TASK: The line that contains "Select Integer (AutoInc)" and all lines following it to the end of the data below: set these down exactly, and nothing besides.

(Source records)
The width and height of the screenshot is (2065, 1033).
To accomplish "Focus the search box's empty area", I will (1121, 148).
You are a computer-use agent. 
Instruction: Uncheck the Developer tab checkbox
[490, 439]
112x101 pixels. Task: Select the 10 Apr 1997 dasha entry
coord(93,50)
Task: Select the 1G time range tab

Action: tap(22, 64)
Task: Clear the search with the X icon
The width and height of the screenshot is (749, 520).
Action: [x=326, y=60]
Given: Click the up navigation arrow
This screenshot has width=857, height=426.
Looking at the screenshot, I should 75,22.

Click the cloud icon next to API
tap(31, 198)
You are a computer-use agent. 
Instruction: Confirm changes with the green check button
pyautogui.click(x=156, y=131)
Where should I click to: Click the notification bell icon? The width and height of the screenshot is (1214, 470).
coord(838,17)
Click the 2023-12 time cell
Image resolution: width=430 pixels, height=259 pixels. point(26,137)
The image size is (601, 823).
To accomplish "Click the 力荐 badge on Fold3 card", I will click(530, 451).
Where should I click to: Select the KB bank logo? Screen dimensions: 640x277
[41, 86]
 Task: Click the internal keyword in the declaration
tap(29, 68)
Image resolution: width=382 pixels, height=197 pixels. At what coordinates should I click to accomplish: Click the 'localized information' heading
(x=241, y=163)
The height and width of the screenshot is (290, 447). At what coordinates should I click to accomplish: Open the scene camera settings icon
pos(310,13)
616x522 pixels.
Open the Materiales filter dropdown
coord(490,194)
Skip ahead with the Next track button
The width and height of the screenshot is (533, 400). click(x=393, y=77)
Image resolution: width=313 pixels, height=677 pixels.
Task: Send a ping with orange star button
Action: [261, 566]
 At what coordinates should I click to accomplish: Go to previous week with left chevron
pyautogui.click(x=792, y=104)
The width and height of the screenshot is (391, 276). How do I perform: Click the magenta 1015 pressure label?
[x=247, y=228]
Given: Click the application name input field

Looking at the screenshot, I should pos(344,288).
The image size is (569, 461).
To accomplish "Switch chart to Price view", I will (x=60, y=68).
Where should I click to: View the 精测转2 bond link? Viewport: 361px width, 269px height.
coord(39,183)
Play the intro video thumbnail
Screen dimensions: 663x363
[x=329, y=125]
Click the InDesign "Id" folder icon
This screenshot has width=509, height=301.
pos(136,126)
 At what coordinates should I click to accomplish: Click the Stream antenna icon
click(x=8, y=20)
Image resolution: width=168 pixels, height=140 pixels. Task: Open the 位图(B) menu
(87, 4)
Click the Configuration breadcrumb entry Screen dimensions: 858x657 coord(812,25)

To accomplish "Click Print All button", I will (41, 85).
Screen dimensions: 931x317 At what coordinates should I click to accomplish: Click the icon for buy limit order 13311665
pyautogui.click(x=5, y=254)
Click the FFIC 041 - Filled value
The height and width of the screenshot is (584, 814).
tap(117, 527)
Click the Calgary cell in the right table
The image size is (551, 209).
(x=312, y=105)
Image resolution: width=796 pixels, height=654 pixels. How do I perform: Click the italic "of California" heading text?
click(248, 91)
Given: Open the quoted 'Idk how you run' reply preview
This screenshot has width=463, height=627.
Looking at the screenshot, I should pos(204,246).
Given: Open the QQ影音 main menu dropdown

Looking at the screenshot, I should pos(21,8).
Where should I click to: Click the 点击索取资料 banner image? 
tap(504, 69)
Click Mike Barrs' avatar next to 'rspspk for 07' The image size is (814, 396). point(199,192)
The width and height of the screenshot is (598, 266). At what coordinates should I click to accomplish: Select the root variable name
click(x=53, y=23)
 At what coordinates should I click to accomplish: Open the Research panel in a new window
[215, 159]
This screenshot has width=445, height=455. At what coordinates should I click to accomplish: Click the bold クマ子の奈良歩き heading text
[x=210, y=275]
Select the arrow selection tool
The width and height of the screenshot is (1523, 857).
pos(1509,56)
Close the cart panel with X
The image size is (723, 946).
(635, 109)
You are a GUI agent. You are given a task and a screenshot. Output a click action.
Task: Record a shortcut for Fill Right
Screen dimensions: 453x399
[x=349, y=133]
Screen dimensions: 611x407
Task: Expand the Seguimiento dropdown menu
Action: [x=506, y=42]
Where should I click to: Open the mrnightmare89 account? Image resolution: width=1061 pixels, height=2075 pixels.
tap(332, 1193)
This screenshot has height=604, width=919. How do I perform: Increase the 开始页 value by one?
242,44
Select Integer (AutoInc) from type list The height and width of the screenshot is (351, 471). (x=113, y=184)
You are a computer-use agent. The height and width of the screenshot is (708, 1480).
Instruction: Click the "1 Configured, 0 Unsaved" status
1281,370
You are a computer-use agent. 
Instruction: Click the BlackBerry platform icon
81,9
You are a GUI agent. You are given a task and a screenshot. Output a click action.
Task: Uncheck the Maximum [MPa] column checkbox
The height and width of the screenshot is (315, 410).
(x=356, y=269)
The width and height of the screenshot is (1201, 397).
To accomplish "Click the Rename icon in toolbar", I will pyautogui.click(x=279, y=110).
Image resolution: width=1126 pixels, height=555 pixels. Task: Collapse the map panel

ANSWER BOX:
Select Integer (AutoInc) from type list The height and width of the screenshot is (351, 471). (x=113, y=184)
You are a computer-use agent. The height and width of the screenshot is (708, 1480).
Instruction: Click the "1 Configured, 0 Unsaved" status
1281,370
You are a computer-use agent. 
Instruction: Click the BlackBerry platform icon
81,9
You are a GUI agent. You are given a task and a screenshot. Output a click action.
Task: Uncheck the Maximum [MPa] column checkbox
The height and width of the screenshot is (315, 410).
(x=356, y=269)
The width and height of the screenshot is (1201, 397).
To accomplish "Click the Rename icon in toolbar", I will pyautogui.click(x=279, y=110).
Image resolution: width=1126 pixels, height=555 pixels. Task: Collapse the map panel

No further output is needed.